__The task__: Copy exactly. Include the line containing "Choose Other... from the Open With submenu", every line after it, and the last line below, but no pictures.

──────────

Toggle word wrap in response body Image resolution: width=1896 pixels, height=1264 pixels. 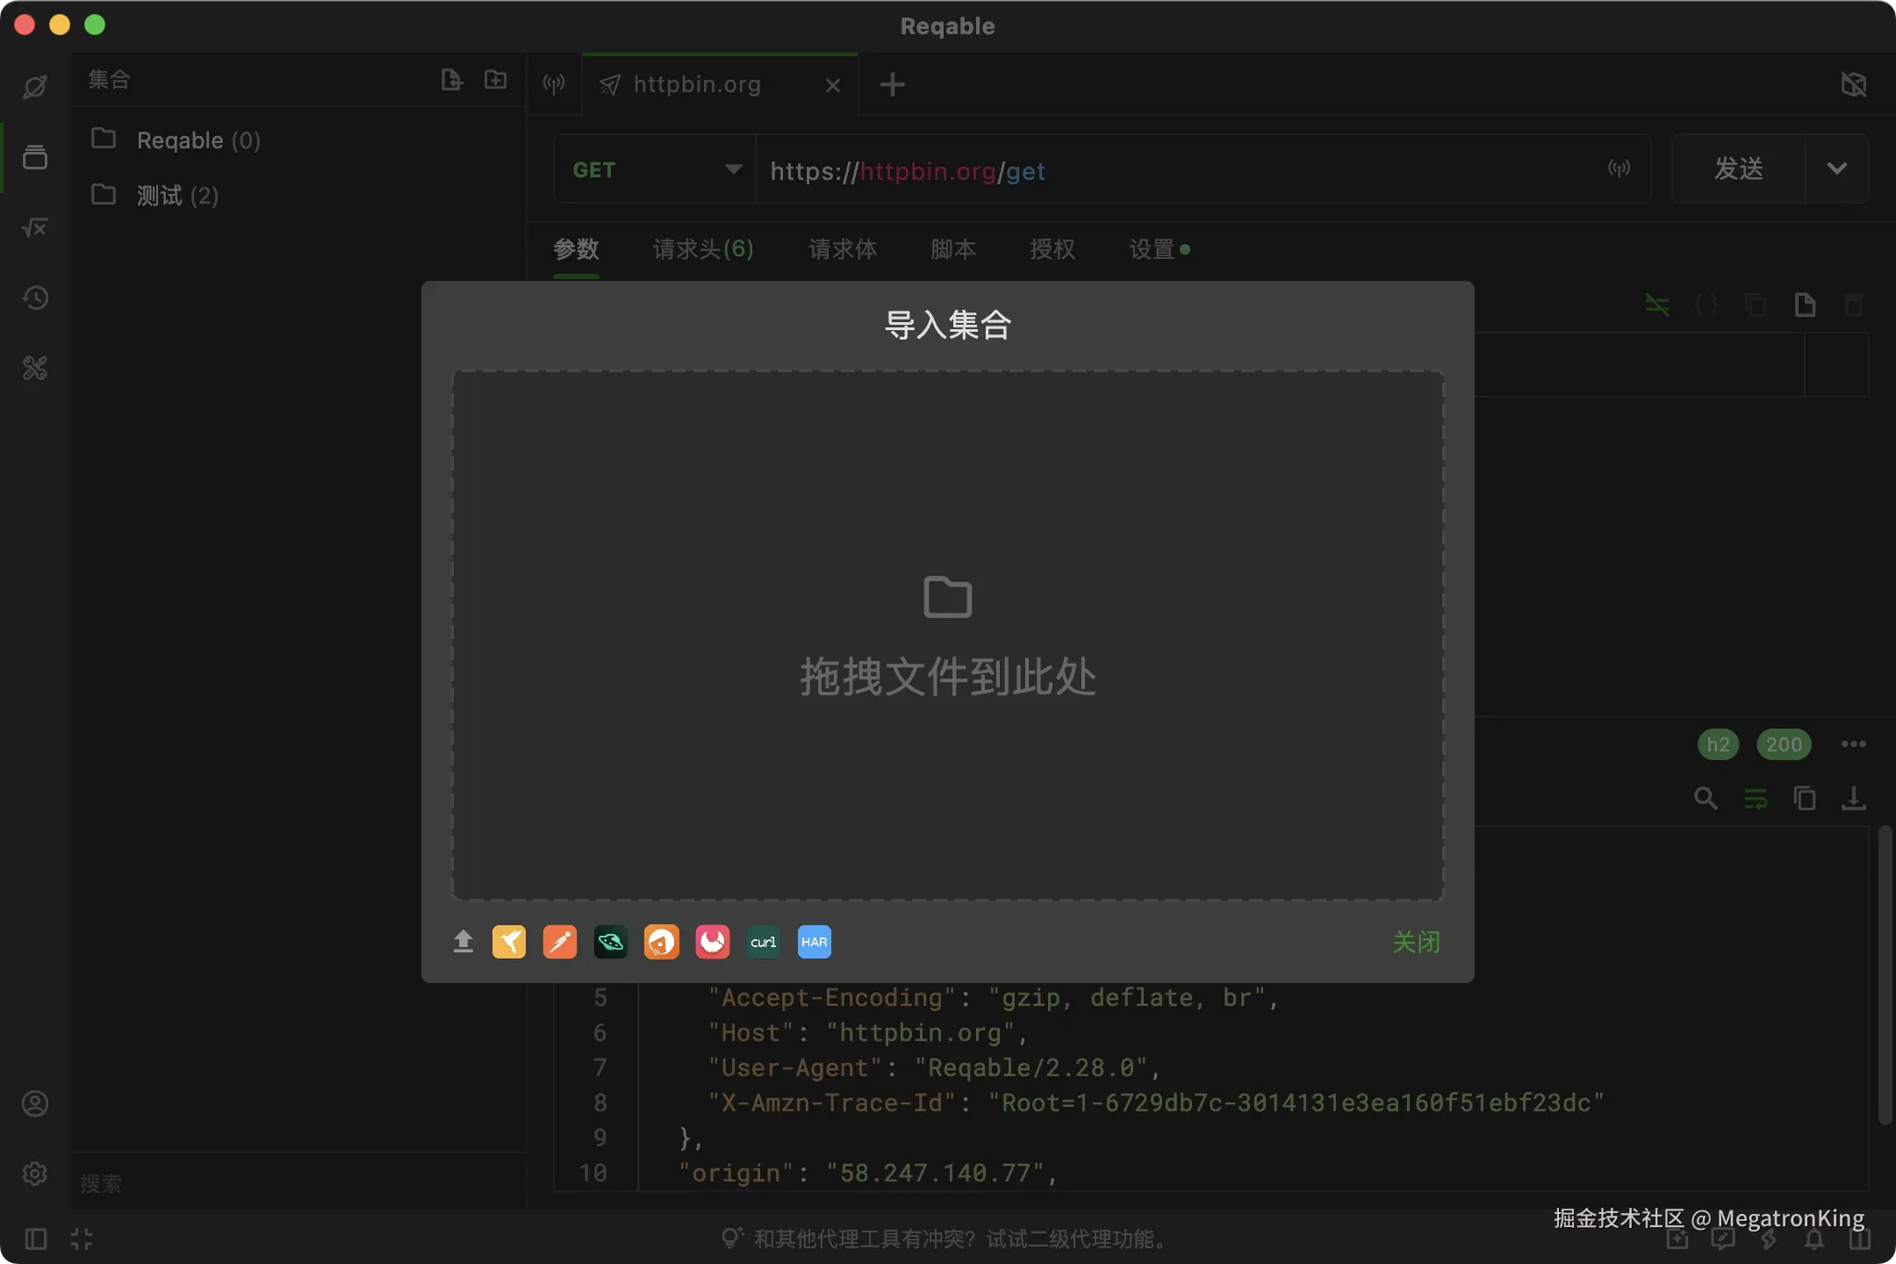pos(1756,798)
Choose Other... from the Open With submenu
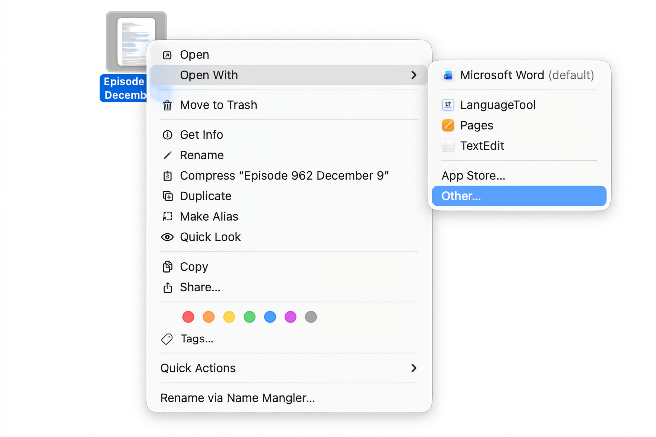 461,196
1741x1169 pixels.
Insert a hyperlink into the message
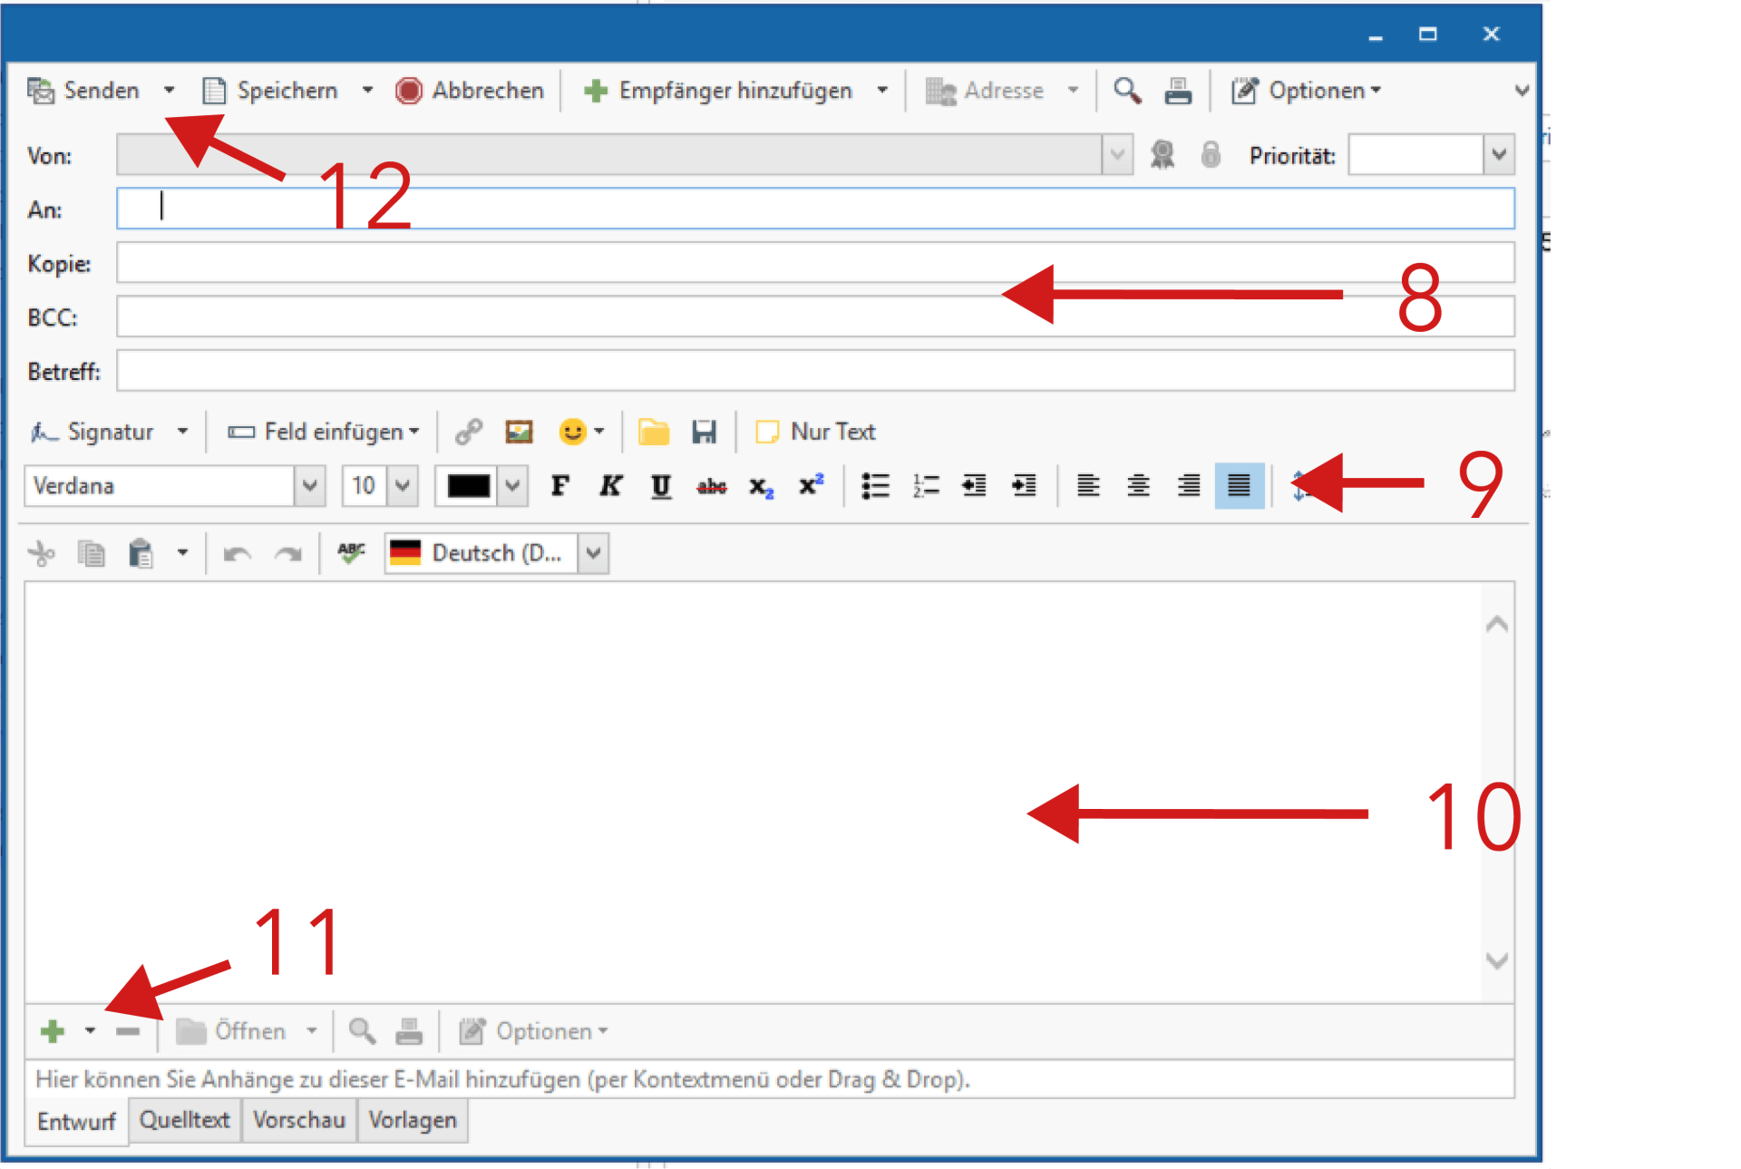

──────────

__Response box__:
Choose Other... from the Open With submenu
 461,196
1741x1169 pixels.
Insert a hyperlink into the message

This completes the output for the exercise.